## PROBLEM REQUIREMENTS
What you return should be every record, retyped without a single change.

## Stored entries
"""

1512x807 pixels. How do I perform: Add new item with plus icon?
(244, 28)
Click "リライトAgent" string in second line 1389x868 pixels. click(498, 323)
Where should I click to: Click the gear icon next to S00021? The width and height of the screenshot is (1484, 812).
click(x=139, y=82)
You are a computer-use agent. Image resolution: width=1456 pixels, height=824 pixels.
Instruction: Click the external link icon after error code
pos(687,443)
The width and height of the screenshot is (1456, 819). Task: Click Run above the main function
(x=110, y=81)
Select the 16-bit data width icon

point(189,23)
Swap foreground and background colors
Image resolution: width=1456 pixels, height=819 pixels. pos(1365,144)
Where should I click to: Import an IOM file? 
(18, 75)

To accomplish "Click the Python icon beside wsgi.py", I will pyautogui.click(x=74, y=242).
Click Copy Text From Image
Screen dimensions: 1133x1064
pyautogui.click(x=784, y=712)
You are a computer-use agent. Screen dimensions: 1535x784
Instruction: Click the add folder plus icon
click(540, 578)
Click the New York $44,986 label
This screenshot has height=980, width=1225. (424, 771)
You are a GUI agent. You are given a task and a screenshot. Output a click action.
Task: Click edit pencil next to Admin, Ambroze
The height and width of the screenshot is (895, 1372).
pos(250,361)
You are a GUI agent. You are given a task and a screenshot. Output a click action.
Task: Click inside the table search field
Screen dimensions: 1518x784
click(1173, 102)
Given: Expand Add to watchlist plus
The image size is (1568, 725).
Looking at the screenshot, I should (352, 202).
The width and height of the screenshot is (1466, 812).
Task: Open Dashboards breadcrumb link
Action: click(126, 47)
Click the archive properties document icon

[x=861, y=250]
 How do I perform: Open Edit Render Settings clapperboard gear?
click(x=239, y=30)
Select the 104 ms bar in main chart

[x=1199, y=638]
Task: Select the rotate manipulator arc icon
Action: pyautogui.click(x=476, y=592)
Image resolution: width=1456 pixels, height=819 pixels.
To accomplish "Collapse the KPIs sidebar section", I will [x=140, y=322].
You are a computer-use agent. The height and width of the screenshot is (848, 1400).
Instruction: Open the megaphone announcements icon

"""

## OUTPUT OF THE TASK
1512x807 pixels. How do I perform: Add new item with plus icon?
(244, 28)
Click "リライトAgent" string in second line 1389x868 pixels. click(498, 323)
Where should I click to: Click the gear icon next to S00021? The width and height of the screenshot is (1484, 812).
click(x=139, y=82)
You are a computer-use agent. Image resolution: width=1456 pixels, height=824 pixels.
Instruction: Click the external link icon after error code
pos(687,443)
The width and height of the screenshot is (1456, 819). Task: Click Run above the main function
(x=110, y=81)
Select the 16-bit data width icon

point(189,23)
Swap foreground and background colors
Image resolution: width=1456 pixels, height=819 pixels. pos(1365,144)
Where should I click to: Import an IOM file? 
(18, 75)

To accomplish "Click the Python icon beside wsgi.py", I will pyautogui.click(x=74, y=242).
Click Copy Text From Image
Screen dimensions: 1133x1064
pyautogui.click(x=784, y=712)
You are a computer-use agent. Screen dimensions: 1535x784
Instruction: Click the add folder plus icon
click(540, 578)
Click the New York $44,986 label
This screenshot has height=980, width=1225. (424, 771)
You are a GUI agent. You are given a task and a screenshot. Output a click action.
Task: Click edit pencil next to Admin, Ambroze
The height and width of the screenshot is (895, 1372).
pos(250,361)
You are a GUI agent. You are given a task and a screenshot. Output a click action.
Task: Click inside the table search field
Screen dimensions: 1518x784
click(1173, 102)
Given: Expand Add to watchlist plus
The image size is (1568, 725).
Looking at the screenshot, I should (352, 202).
The width and height of the screenshot is (1466, 812).
Task: Open Dashboards breadcrumb link
Action: click(126, 47)
Click the archive properties document icon

[x=861, y=250]
 How do I perform: Open Edit Render Settings clapperboard gear?
click(x=239, y=30)
Select the 104 ms bar in main chart

[x=1199, y=638]
Task: Select the rotate manipulator arc icon
Action: pyautogui.click(x=476, y=592)
Image resolution: width=1456 pixels, height=819 pixels.
To accomplish "Collapse the KPIs sidebar section", I will [x=140, y=322].
You are a computer-use agent. The height and width of the screenshot is (848, 1400).
Instruction: Open the megaphone announcements icon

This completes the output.